Dive Brief:
- Cleveland Clinic officials expect COVID-19 inpatient volumes in Ohio to reach a peak in the coming weeks, according to a statement released Monday. The disclosure signals volumes may be close to reaching an apex in Ohio before entering a downswing.
- The forecast comes amid national reports of declining hospitalizations, though hospitals in many areas are still stretched to the brink. Facilities are reporting staffing shortages as they implement vaccine mandates and as burnout among clinicians spikes.
- Cleveland Clinic's volumes are unlikely to eclipse the surge in winter, when they hit their highest levels. It's likely a welcome sign as the system has been forced to schedule fewer non-emergency procedures, which are typically more lucrative.
Dive Insight:
The update comes as hospitalization rates in the U.S. are finally trending downward after a summer surge, the second largest during the pandemic, despite the arrival of vaccines.

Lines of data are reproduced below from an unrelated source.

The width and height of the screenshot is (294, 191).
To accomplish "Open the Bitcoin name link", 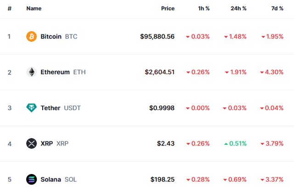I will (51, 36).
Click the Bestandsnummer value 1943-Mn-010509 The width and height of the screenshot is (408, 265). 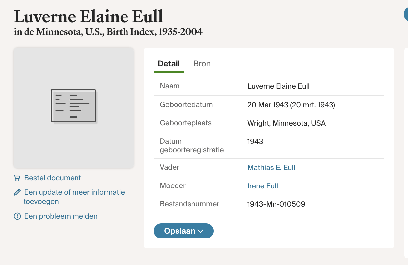[x=276, y=204]
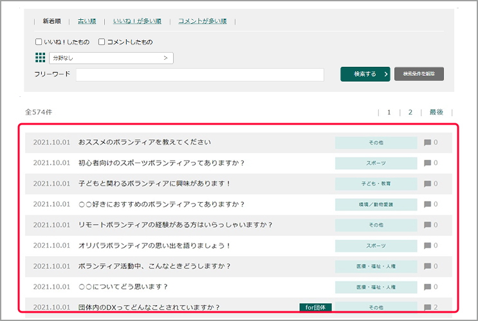Click comment icon on オリパラボランティア row

427,246
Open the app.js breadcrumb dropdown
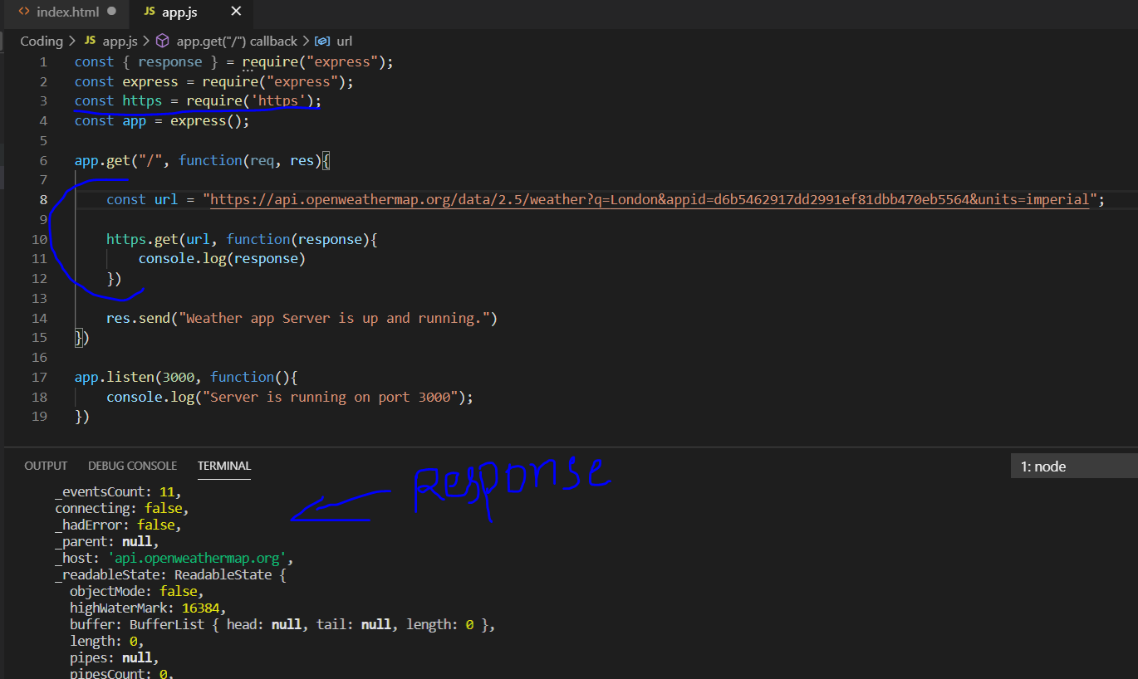Viewport: 1138px width, 679px height. click(x=120, y=41)
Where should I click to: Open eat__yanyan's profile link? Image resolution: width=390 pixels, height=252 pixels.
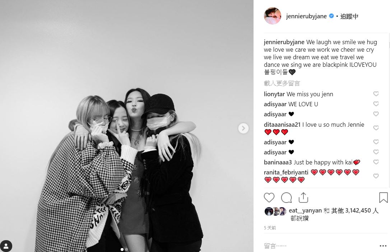click(305, 210)
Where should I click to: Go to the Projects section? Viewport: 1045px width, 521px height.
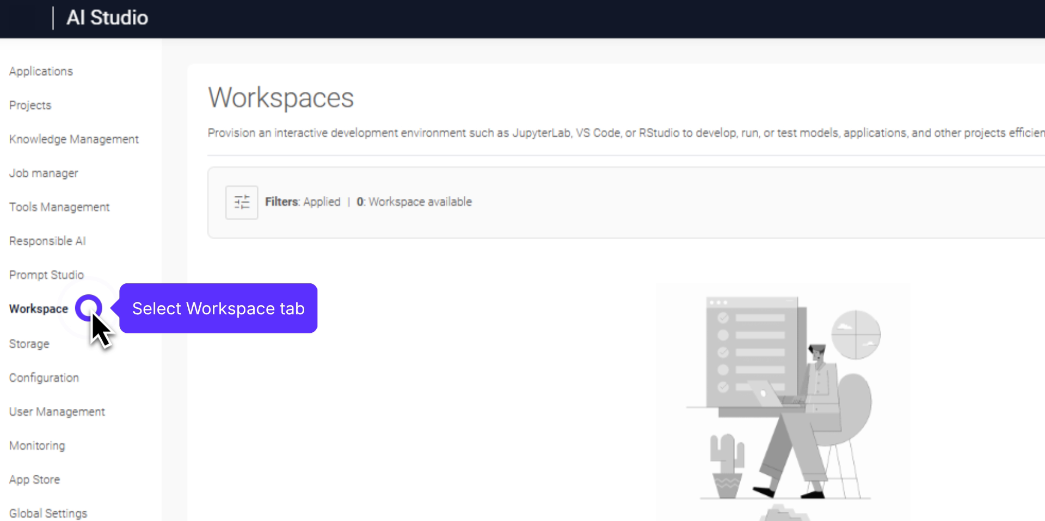point(30,106)
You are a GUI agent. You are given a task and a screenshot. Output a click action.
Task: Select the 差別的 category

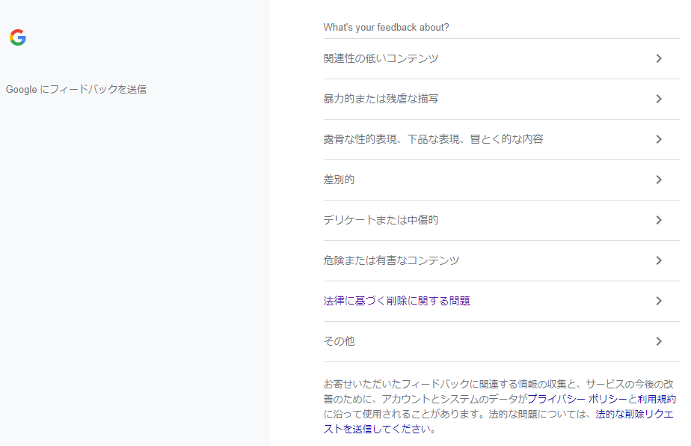(x=337, y=180)
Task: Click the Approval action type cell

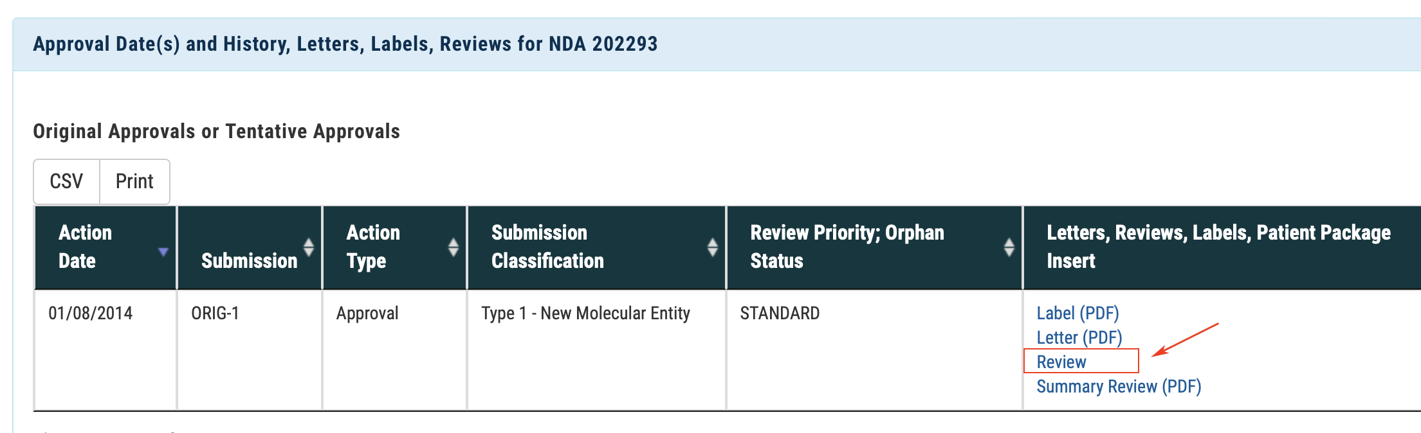Action: coord(367,314)
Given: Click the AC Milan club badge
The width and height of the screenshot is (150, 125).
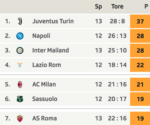Looking at the screenshot, I should pyautogui.click(x=20, y=85).
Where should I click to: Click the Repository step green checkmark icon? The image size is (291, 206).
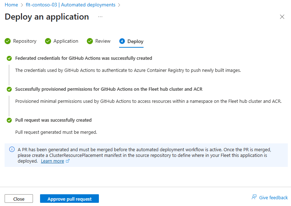[x=7, y=41]
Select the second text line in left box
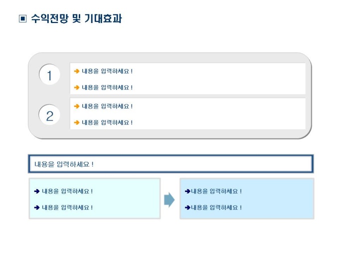This screenshot has height=255, width=339. coord(67,207)
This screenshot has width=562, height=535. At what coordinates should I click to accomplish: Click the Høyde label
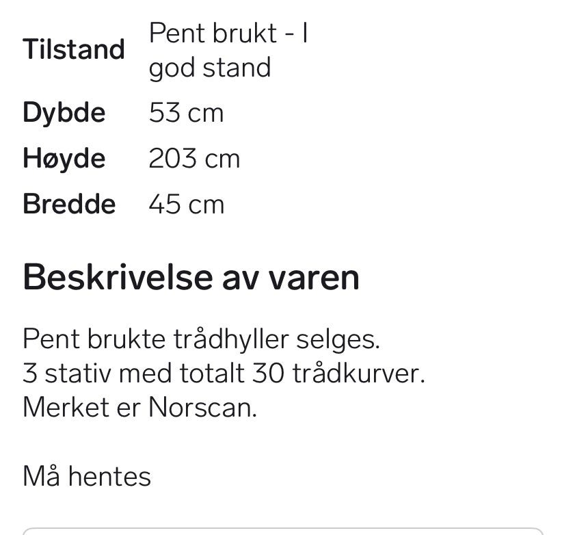64,159
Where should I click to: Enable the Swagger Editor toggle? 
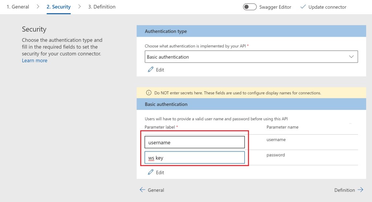[x=250, y=7]
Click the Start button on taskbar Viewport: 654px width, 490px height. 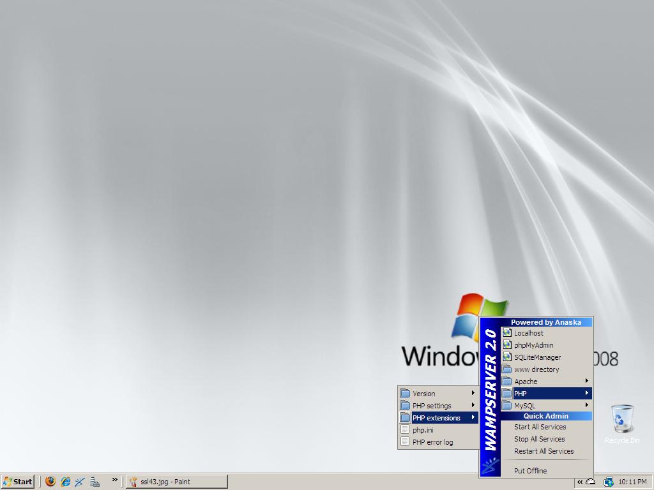(18, 482)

The delta variant helped fuel the rise in cases, hospitalizations and deaths this summer even though vaccinations became readily available to many Americans. The variant grabbed hold in areas with low vaccinations rates, frustrating providers who had to again scale back non-emergency procedures amid staffing challenges.
As of Tuesday, hospitalizations in the U.S. are down 16% over the past two weeks, according to the 14-day average from data compiled by The New York Times.
The U.S. reached a turning point in this year's summer surge earlier this month, according to the seven-day averages. The average hospitalizations reached a peak on Sept. 3, started to decline the next day and have been trending down ever since, according to data compiled by the Times.
The Cleveland Clinic is the latest health system to signal it may also be reaching a peak in the latest surge.
The system is currently treating 460 COVID-19 patients across its Ohio hospitals, 138 of which are in ICUs. The majority of these patients are unvaccinated, Cleveland Clinic said Monday.
Other health systems in hard-hit areas are also reporting a decline in hospitalizations.
In central Florida, AdventHealth recently said it is returning to a "green status." Overwhelmed with COVID-19 patients earlier this summer, the health system graduated to "black status," which meant it was forced to divert care and postpone non-emergency surgeries.
AdventHealth also said last week it was suspending its weekly COVID-19 briefings as normal operations resume, another sign of continued improvement.
And in Southwest Missouri, CoxHealth continues to see a decline in hospitalizations, according to CEO Steve Edwards, who continually sounded the alarm on Twitter over the rapid rise in hospitalizations earlier this summer. Despite weathering earlier surges in the pandemic, the delta surge caused CoxHealth to divert patients to larger metropolitan areas for the first time in pandemic.
Still, hospital margins remained strained in the month of August as volumes fell below pre-pandemic levels. The patients that were admitted required more resources, too, as they tended to be sicker and stayed for longer, consultant group Kaufman Hall found in a recent report.